*** LISTED ENTRIES Section Begins ***

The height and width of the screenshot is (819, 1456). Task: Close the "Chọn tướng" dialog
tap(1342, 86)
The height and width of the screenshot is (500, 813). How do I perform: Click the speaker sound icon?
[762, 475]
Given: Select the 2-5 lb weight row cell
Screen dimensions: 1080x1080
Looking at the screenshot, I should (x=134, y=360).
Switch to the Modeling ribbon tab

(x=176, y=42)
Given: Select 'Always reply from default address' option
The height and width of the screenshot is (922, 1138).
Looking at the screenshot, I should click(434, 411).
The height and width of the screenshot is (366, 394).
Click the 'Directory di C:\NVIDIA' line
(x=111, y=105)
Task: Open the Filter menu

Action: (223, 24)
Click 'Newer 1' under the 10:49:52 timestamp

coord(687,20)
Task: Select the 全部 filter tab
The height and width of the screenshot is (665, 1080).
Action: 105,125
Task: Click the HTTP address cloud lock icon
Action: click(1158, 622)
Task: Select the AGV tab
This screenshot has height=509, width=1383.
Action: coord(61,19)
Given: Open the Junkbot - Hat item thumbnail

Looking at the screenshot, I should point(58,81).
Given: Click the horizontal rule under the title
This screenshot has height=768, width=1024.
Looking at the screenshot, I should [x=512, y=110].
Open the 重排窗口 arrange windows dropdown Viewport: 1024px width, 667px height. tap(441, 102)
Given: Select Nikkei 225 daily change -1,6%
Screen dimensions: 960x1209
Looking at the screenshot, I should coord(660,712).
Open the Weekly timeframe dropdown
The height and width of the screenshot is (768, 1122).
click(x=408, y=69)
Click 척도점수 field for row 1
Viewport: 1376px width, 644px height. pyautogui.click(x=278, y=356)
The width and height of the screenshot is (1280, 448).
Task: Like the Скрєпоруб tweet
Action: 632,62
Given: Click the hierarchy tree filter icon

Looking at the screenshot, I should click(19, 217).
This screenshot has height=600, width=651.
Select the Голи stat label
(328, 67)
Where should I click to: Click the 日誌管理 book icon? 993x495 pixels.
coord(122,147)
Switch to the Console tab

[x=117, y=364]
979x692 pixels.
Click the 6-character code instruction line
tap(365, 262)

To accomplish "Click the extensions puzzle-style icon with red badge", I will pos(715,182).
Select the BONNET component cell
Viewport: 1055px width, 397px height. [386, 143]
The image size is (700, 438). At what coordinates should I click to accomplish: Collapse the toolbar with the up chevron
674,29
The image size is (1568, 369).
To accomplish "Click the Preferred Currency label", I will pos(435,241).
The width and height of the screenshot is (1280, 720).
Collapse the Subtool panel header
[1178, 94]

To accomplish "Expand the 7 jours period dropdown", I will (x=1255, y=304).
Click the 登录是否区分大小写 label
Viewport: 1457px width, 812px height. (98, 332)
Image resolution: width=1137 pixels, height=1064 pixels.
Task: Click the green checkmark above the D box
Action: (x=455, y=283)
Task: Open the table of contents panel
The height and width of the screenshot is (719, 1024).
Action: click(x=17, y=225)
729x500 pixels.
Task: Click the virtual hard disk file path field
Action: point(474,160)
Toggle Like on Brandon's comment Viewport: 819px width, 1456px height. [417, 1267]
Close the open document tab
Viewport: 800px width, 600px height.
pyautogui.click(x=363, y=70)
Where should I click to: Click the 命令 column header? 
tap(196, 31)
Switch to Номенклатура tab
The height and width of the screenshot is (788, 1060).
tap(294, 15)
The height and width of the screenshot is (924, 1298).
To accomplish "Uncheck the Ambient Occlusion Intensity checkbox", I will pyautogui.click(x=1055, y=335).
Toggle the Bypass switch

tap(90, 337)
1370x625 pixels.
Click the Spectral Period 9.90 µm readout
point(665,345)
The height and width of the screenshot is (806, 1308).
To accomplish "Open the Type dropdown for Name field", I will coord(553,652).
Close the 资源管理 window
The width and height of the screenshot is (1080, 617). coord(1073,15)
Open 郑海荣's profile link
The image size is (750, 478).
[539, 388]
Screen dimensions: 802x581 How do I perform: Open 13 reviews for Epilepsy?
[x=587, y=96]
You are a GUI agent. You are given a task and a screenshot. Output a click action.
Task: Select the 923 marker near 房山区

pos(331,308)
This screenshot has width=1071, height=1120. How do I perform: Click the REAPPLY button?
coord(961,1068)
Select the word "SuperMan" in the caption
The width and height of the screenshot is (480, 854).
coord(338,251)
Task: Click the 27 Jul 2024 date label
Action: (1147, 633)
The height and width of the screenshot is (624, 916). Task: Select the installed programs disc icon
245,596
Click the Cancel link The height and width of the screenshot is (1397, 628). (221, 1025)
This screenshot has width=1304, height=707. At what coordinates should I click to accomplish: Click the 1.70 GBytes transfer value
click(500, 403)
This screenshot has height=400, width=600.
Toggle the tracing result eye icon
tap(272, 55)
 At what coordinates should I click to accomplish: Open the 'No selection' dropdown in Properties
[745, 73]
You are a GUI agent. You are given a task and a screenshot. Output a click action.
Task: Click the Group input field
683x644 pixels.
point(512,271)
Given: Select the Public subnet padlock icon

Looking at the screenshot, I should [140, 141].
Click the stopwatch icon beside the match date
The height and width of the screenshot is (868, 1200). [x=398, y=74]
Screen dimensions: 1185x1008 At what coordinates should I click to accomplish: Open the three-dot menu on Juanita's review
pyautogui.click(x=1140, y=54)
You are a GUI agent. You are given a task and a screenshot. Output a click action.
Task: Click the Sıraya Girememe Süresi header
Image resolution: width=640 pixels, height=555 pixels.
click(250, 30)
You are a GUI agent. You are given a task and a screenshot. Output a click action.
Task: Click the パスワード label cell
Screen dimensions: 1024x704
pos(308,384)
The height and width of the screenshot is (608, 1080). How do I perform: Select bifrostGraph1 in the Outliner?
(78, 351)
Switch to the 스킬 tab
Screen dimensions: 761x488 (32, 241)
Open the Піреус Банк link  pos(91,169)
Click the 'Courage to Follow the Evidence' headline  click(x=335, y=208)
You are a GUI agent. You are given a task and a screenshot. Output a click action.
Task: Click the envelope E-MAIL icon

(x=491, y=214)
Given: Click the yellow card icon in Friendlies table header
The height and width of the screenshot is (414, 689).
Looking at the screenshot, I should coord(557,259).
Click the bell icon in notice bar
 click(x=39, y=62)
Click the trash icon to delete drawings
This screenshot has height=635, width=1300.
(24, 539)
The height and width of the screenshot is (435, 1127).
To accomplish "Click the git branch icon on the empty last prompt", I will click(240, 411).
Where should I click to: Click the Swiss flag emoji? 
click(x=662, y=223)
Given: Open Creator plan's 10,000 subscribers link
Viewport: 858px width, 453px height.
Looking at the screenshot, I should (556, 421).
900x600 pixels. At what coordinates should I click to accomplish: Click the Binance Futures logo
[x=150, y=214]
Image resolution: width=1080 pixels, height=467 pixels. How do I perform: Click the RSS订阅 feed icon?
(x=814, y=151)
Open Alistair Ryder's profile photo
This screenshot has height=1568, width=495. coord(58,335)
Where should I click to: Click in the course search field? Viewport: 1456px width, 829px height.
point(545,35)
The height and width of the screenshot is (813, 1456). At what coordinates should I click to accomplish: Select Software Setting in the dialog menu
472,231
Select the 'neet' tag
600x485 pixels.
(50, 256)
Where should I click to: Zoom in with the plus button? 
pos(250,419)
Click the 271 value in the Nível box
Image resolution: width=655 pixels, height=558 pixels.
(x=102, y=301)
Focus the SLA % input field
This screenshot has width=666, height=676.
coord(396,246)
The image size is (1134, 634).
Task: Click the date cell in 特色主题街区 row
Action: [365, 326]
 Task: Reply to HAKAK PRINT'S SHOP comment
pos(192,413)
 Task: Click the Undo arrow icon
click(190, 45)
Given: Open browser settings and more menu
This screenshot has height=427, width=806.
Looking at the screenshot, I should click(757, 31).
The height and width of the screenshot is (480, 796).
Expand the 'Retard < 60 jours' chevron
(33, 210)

*** LISTED ENTRIES Section Ends ***

EXERCISE INSTRUCTIONS:
After locating the line holding "Open the 重排窗口" above, output exactly that line and every line after it through the line holding "Toggle Like on". Include nothing else.

RESPONSE:
Open the 重排窗口 arrange windows dropdown Viewport: 1024px width, 667px height. tap(441, 102)
Given: Select Nikkei 225 daily change -1,6%
Screen dimensions: 960x1209
Looking at the screenshot, I should coord(660,712).
Open the Weekly timeframe dropdown
The height and width of the screenshot is (768, 1122).
click(x=408, y=69)
Click 척도점수 field for row 1
Viewport: 1376px width, 644px height. pyautogui.click(x=278, y=356)
The width and height of the screenshot is (1280, 448).
Task: Like the Скрєпоруб tweet
Action: 632,62
Given: Click the hierarchy tree filter icon

Looking at the screenshot, I should click(19, 217).
This screenshot has height=600, width=651.
Select the Голи stat label
(328, 67)
Where should I click to: Click the 日誌管理 book icon? 993x495 pixels.
coord(122,147)
Switch to the Console tab

[x=117, y=364]
979x692 pixels.
Click the 6-character code instruction line
tap(365, 262)

To accomplish "Click the extensions puzzle-style icon with red badge", I will pos(715,182).
Select the BONNET component cell
Viewport: 1055px width, 397px height. [386, 143]
The image size is (700, 438). At what coordinates should I click to accomplish: Collapse the toolbar with the up chevron
674,29
The image size is (1568, 369).
To accomplish "Click the Preferred Currency label", I will pos(435,241).
The width and height of the screenshot is (1280, 720).
Collapse the Subtool panel header
[1178, 94]

To accomplish "Expand the 7 jours period dropdown", I will (x=1255, y=304).
Click the 登录是否区分大小写 label
Viewport: 1457px width, 812px height. (98, 332)
Image resolution: width=1137 pixels, height=1064 pixels.
Task: Click the green checkmark above the D box
Action: (x=455, y=283)
Task: Open the table of contents panel
The height and width of the screenshot is (719, 1024).
Action: click(x=17, y=225)
729x500 pixels.
Task: Click the virtual hard disk file path field
Action: point(474,160)
Toggle Like on Brandon's comment Viewport: 819px width, 1456px height. [417, 1267]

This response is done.